Harry Jarvis was born and raised in Widford. He joined the army early in the war and landed in France in May 1915. He was killed in action at Arras in July 1917. His home was in what is now Widford Chase. A brother was also killed during the war.
Harry was born in Widford on 6th August 1894, the son of John Jarvis (1851–1915) and Elizabeth Jarvis (nee Porter) (1850–1908). He was baptised at St. Mary's Church, Widford on 13th October 1894 at which time his father was a labourer living in Widford.
Private, 9th Battalion, Essex Regiment
Harry’s family was not without tragedy: Around 4 p.m. on 31st March 1915 John's widowed father was found dead, hanging by a neckerchief from a nail in the washroom at the back his premises in Widford by his neighbour Miss Ethel Tarbun. An inquest into the 64 year-old's death took place the following afternoon at the Rising Sun public house in Chelmsford where Mrs. Ethel Dance, daughter of the deceased said that she had been keeping for her father for six until the previous Tuesday, when she left him because was so unkind to her. The parting appeared to have upset her father who 'had been very strange his mind for some time, and had several times threatened to drown himself or go on the railway line.' The Jury found a verdict of Suicide temporarily insane.
Harry landed in France on 30th May 1915 but was killed in action at Arras on 18th July 1917. Harry has no known grave and is commemorated on the Arras Memorial. He was entitled to the the Victory, British War and 1915 Star medals.

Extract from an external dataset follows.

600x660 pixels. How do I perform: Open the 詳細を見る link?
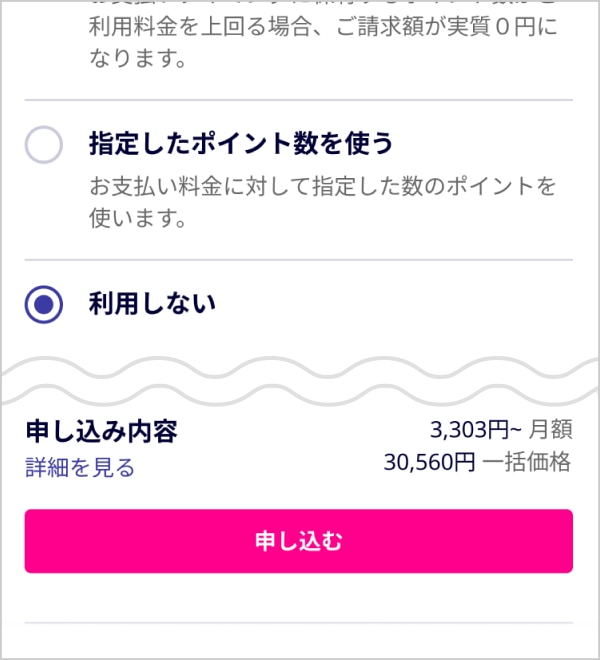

The September 1917 edition of the Widford Parish Magazine reported:
“At the beginning of August news was received in Widford that Harry Jarvis had been killed in action. He enlisted early in the war and had seen much fighting. Many Widford people have known him form birth and we sigh as we realise that in him we have yet another one, who will not return to his native home. But we do not forget that he died fighting for a great cause, and that his name is inscribed, with those of his fallen comrades, in the hearts of men and women for whom he gave his life. RIP. 'In sacred sleep they rest; say not of brave men they die'”
John's siblings included George William Jarvis (1871–1918), Alfred James Jarvis (born 1874), Alice Elizabeth Jarvis (born 1876), Ellen Kate Jarvis (1879–1945), Elizabeth Mary Jarvis (1882–1883), John Charles Jarvis (1884–1916), Florence Jubilee Jarvis (born 1887), Martha Ethel Jarvis (1890–1965), and William Thomas Jarvis (1897–1977).

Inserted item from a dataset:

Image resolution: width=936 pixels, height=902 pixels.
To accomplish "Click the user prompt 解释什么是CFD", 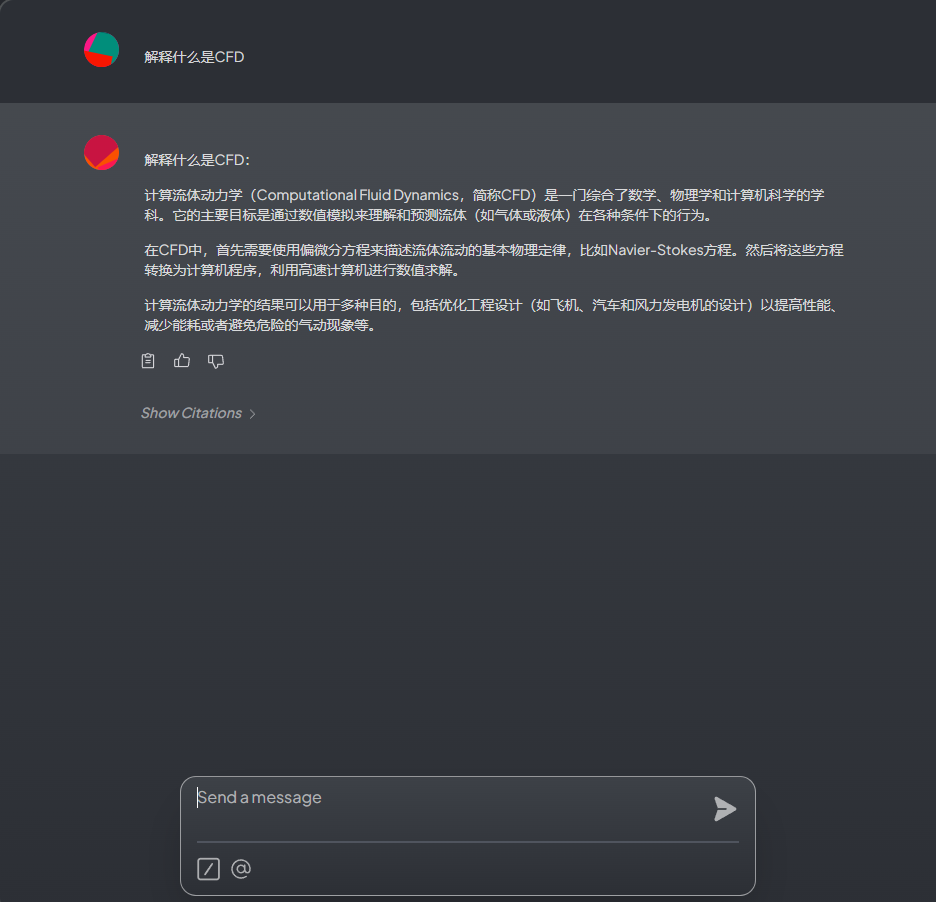I will point(194,57).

In 1901 the census recorded six year-old Harry living with his parents and three sibling at Sidings Cottages,
Widford where his father was a brickmaker.
At the time of the 1911 census 14 year-old Harry, his widowed father and two siblings were resident at 5 Spain's Croft in Widford. Harry was an apprentice to a turner at Crompton's electrical engineering works in Chelmsford. 5 Spain's Croft was demolished in the late 1930s.
During the First World War Harry served as Private 12021 in the 9th Battalion of the Essex Regiment. He and his brother Thomas were both serving in the army by October 1914.
Harry's brother, John Charles Jarvis, was killed on 26th June 1916 while serving with the Royal Engineers. Although by then resident in Grays. John, like Harry, is commemorated by the war memorial at St. Mary's Church, Widford.
Harry’s brother, George, was killed in 1918 when he was knocked off his bicycle in New Street, Chelmsford and run over by a petrol tanker.
Harry’s brother-in-law, James Stivans Sach (husband of Ellen Kate Jarvis), was killed during the First World War and is commemorated by the Civic Centre Memorial in Chelmsford. Harry’s nephew, Robert George Dance was killed in the Second World War.
Spain’s Croft became part of the Borough of Chelmsford when parts of Widford were absorbed into an expanded Borough in 1934 - prior to that the boundary between the two had run largely down the centre of what is now Widford Road with the parish on the northern side and the Borough on the southern.